The problem. Retype the full set of data, character for character.

[Records contained in a dataset]
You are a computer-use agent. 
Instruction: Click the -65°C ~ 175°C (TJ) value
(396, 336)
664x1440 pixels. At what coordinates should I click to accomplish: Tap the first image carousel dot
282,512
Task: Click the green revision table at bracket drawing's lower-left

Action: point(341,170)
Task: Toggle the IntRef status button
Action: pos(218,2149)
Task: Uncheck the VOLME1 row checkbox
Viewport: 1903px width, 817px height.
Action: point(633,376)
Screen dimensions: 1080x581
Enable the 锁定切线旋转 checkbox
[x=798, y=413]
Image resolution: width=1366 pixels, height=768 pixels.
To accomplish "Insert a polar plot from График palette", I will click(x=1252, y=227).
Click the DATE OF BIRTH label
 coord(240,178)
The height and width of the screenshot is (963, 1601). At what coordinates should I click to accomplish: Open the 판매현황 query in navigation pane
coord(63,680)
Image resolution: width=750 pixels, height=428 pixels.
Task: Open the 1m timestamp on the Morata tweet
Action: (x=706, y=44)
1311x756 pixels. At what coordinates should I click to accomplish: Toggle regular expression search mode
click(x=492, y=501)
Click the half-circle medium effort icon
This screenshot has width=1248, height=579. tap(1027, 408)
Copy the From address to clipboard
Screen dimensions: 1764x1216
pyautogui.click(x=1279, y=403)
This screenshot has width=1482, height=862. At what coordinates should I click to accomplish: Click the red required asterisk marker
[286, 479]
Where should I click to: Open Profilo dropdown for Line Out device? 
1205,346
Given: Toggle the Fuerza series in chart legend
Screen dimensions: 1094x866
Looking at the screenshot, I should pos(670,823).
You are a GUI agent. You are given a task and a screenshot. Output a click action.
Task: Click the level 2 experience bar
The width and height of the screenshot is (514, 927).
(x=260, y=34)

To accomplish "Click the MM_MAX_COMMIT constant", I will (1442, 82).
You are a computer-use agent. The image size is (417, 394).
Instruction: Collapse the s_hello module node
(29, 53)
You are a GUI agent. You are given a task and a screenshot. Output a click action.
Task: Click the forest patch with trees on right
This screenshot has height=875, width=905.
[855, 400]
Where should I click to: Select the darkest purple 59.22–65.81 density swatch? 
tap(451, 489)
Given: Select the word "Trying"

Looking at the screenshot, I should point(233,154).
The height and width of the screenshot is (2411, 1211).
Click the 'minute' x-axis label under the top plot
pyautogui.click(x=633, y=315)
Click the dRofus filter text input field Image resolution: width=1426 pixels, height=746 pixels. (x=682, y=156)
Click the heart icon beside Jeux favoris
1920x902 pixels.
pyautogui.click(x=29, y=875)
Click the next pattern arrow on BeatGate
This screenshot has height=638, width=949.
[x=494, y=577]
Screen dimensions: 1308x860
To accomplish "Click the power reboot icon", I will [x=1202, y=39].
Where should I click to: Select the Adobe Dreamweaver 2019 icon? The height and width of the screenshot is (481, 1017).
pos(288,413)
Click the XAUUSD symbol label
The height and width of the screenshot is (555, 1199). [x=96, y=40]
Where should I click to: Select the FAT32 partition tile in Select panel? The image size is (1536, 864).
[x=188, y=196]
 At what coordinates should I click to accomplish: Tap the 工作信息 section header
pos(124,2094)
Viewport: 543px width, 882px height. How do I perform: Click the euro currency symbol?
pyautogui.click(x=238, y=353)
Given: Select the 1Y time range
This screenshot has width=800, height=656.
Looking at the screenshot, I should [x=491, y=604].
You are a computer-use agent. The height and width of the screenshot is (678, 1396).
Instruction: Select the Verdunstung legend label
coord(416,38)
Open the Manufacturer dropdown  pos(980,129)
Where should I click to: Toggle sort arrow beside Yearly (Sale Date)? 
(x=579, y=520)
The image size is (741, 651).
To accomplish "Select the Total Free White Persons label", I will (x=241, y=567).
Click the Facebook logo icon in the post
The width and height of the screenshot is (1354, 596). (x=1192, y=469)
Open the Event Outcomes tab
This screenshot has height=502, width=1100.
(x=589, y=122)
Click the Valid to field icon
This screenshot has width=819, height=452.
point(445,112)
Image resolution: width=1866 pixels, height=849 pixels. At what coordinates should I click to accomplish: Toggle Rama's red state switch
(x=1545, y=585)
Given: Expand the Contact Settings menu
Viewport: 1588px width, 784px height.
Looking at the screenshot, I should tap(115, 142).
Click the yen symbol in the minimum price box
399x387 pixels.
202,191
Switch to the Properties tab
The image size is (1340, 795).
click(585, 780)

Answer.
You are a computer-use agent. 
Instruction: Click the -65°C ~ 175°C (TJ) value
(396, 336)
664x1440 pixels. At what coordinates should I click to accomplish: Tap the first image carousel dot
282,512
Task: Click the green revision table at bracket drawing's lower-left

Action: point(341,170)
Task: Toggle the IntRef status button
Action: pos(218,2149)
Task: Uncheck the VOLME1 row checkbox
Viewport: 1903px width, 817px height.
Action: point(633,376)
Screen dimensions: 1080x581
Enable the 锁定切线旋转 checkbox
[x=798, y=413]
Image resolution: width=1366 pixels, height=768 pixels.
To accomplish "Insert a polar plot from График palette", I will click(x=1252, y=227).
Click the DATE OF BIRTH label
 coord(240,178)
The height and width of the screenshot is (963, 1601). At what coordinates should I click to accomplish: Open the 판매현황 query in navigation pane
coord(63,680)
Image resolution: width=750 pixels, height=428 pixels.
Task: Open the 1m timestamp on the Morata tweet
Action: (x=706, y=44)
1311x756 pixels. At what coordinates should I click to accomplish: Toggle regular expression search mode
click(x=492, y=501)
Click the half-circle medium effort icon
This screenshot has width=1248, height=579. tap(1027, 408)
Copy the From address to clipboard
Screen dimensions: 1764x1216
pyautogui.click(x=1279, y=403)
This screenshot has width=1482, height=862. At what coordinates should I click to accomplish: Click the red required asterisk marker
[286, 479]
Where should I click to: Open Profilo dropdown for Line Out device? 
1205,346
Given: Toggle the Fuerza series in chart legend
Screen dimensions: 1094x866
Looking at the screenshot, I should pos(670,823).
You are a GUI agent. You are given a task and a screenshot. Output a click action.
Task: Click the level 2 experience bar
The width and height of the screenshot is (514, 927).
(x=260, y=34)

To accomplish "Click the MM_MAX_COMMIT constant", I will (1442, 82).
You are a computer-use agent. The image size is (417, 394).
Instruction: Collapse the s_hello module node
(29, 53)
You are a GUI agent. You are given a task and a screenshot. Output a click action.
Task: Click the forest patch with trees on right
This screenshot has height=875, width=905.
[855, 400]
Where should I click to: Select the darkest purple 59.22–65.81 density swatch? 
tap(451, 489)
Given: Select the word "Trying"

Looking at the screenshot, I should point(233,154).
The height and width of the screenshot is (2411, 1211).
Click the 'minute' x-axis label under the top plot
pyautogui.click(x=633, y=315)
Click the dRofus filter text input field Image resolution: width=1426 pixels, height=746 pixels. (x=682, y=156)
Click the heart icon beside Jeux favoris
1920x902 pixels.
pyautogui.click(x=29, y=875)
Click the next pattern arrow on BeatGate
This screenshot has height=638, width=949.
[x=494, y=577]
Screen dimensions: 1308x860
To accomplish "Click the power reboot icon", I will [x=1202, y=39].
Where should I click to: Select the Adobe Dreamweaver 2019 icon? The height and width of the screenshot is (481, 1017).
pos(288,413)
Click the XAUUSD symbol label
The height and width of the screenshot is (555, 1199). [x=96, y=40]
Where should I click to: Select the FAT32 partition tile in Select panel? The image size is (1536, 864).
[x=188, y=196]
 At what coordinates should I click to accomplish: Tap the 工作信息 section header
pos(124,2094)
Viewport: 543px width, 882px height. How do I perform: Click the euro currency symbol?
pyautogui.click(x=238, y=353)
Given: Select the 1Y time range
This screenshot has width=800, height=656.
Looking at the screenshot, I should [x=491, y=604].
You are a computer-use agent. The height and width of the screenshot is (678, 1396).
Instruction: Select the Verdunstung legend label
coord(416,38)
Open the Manufacturer dropdown  pos(980,129)
Where should I click to: Toggle sort arrow beside Yearly (Sale Date)? 
(x=579, y=520)
The image size is (741, 651).
To accomplish "Select the Total Free White Persons label", I will (x=241, y=567).
Click the Facebook logo icon in the post
The width and height of the screenshot is (1354, 596). (x=1192, y=469)
Open the Event Outcomes tab
This screenshot has height=502, width=1100.
(x=589, y=122)
Click the Valid to field icon
This screenshot has width=819, height=452.
point(445,112)
Image resolution: width=1866 pixels, height=849 pixels. At what coordinates should I click to accomplish: Toggle Rama's red state switch
(x=1545, y=585)
Given: Expand the Contact Settings menu
Viewport: 1588px width, 784px height.
Looking at the screenshot, I should tap(115, 142).
Click the yen symbol in the minimum price box
399x387 pixels.
202,191
Switch to the Properties tab
The image size is (1340, 795).
click(585, 780)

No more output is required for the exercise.